Le 05 novembre 2020, par Anne Doridou-Heim

Le 23 septembre 1978, le ciel de Chu Teh-Chun rougeoyait. Le 27 octobre dernier, il flamboyait.

Chu Teh-chun (1920-2014), Le 23.9.1978, 1978, huile sur toile, 100 81 cm.
Adjugé : 381 000 

Chu Teh-chun (1920-2014) est en France depuis une quinzaine d’années – il est arrivé au printemps 1955 – pour y trouver les réponses à ses aspirations profondes et tracer sa propre voie, lorsqu’il se lance dans une nouvelle conquête artistique : celle de l’étude de la lumière opérée par les grands maîtres d’Europe tant admirés, Rembrandt en tête (voir l'article Chu Teh-chun dans la lumière page 8 de la Gazette n° 36 du 16 octobre). Il est profondément ému par son œuvre, reçue comme un choc lors d’un séjour à Amsterdam en 1969. Celui que l’on présente régulièrement – et à raison – comme un pont jeté entre les arts occidentaux modernes et ceux de la Chine millénaire va alors livrer, avec ces réflexions autour du clair-obscur engagées dans les années 1970, une peinture d’une puissance intense, qui tend vers le magnétisme. Il montre aussi que s’il est toujours fortement inspiré par le travail de Nicolas de Staël, découvert en 1956 à Paris lors de la rétrospective que le musée national d’Art moderne lui consacre, il regarde aussi vers les grands du passé, et que c’est nourri de tous ces apports qu’il crée une œuvre gestuelle, libre. S’il a commencé par la calligraphie et une peinture figurative de paysages — celle qui lui a valu suffisamment de succès pour financer son voyage — c’est bien l’abstraction qui va pleinement le révéler et l’inscrire parmi les géants du XXe siècle.
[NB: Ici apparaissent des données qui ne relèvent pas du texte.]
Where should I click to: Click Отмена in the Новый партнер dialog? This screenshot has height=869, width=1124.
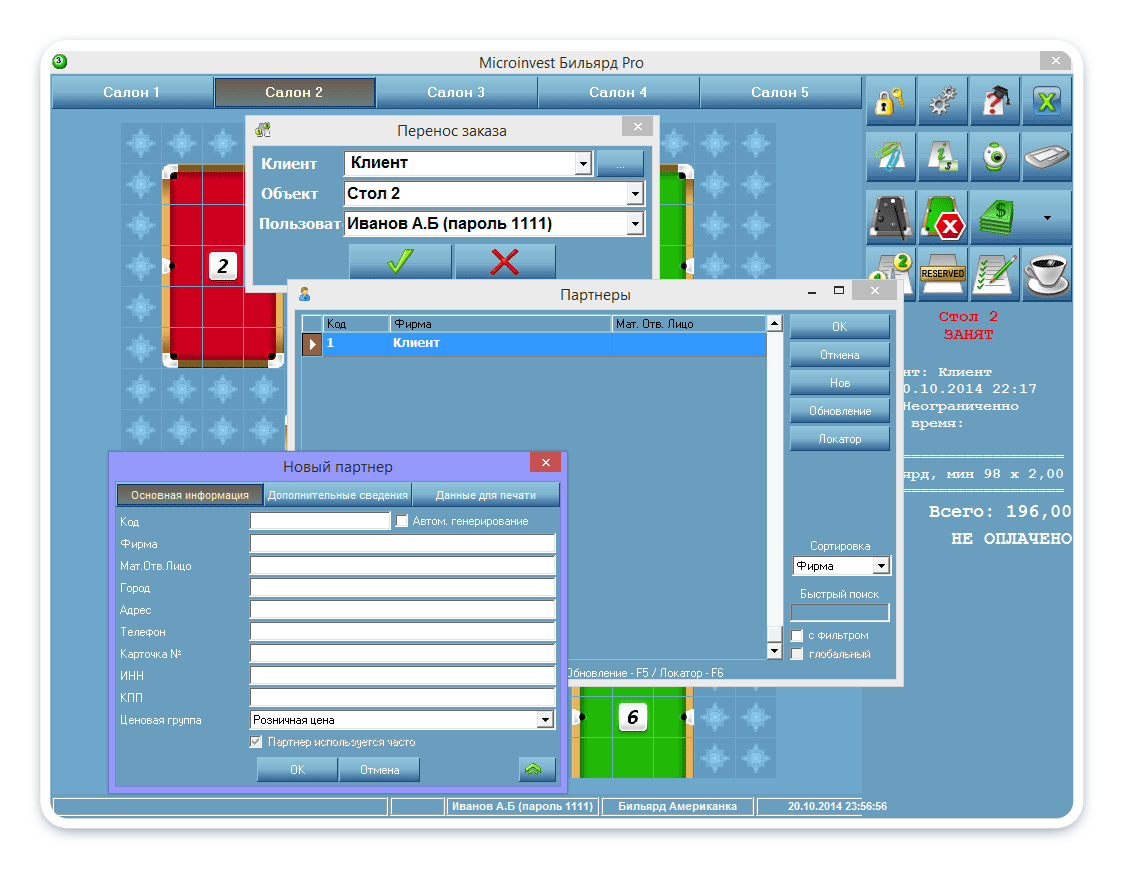[379, 770]
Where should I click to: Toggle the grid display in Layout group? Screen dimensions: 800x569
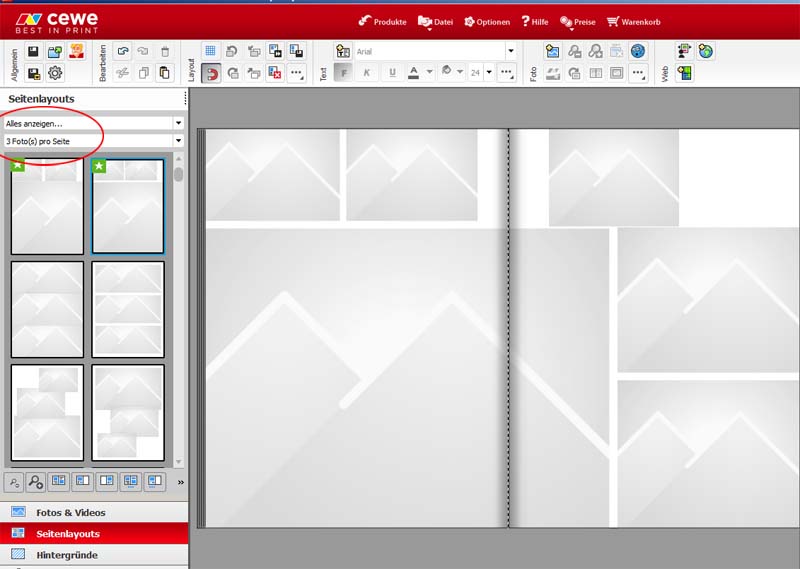pos(210,51)
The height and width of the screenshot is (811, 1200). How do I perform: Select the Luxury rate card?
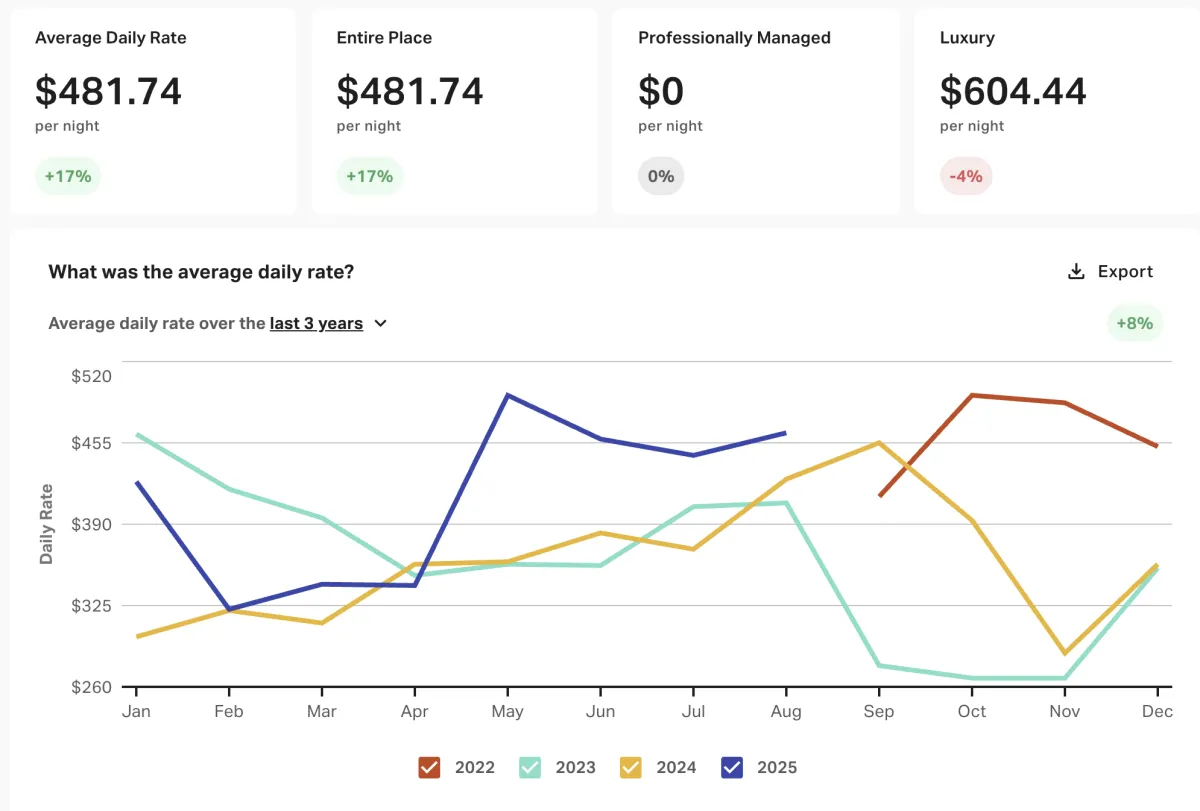[1057, 110]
Cette toile, titrée Le 23.9.1978, le démontre avec un brio justement honoré d’une enchère de 381 000 €. Les rouges, les ocres et l’orange y flamboient – ce qui peut paraître normal – mais les noirs aussi – ce qui l’est moins – et ce dans différentes nuances, l’ensemble prenant vie sous son pinceau. En superposant savamment les couches d’huile, il parvient à des effets de transparence et à la diffusion de lueurs incandescentes. Il n’y a dans cette toile aucun vide et l’œil n’est jamais laissé au repos : il est happé, comme l’a été son nouvel acquéreur.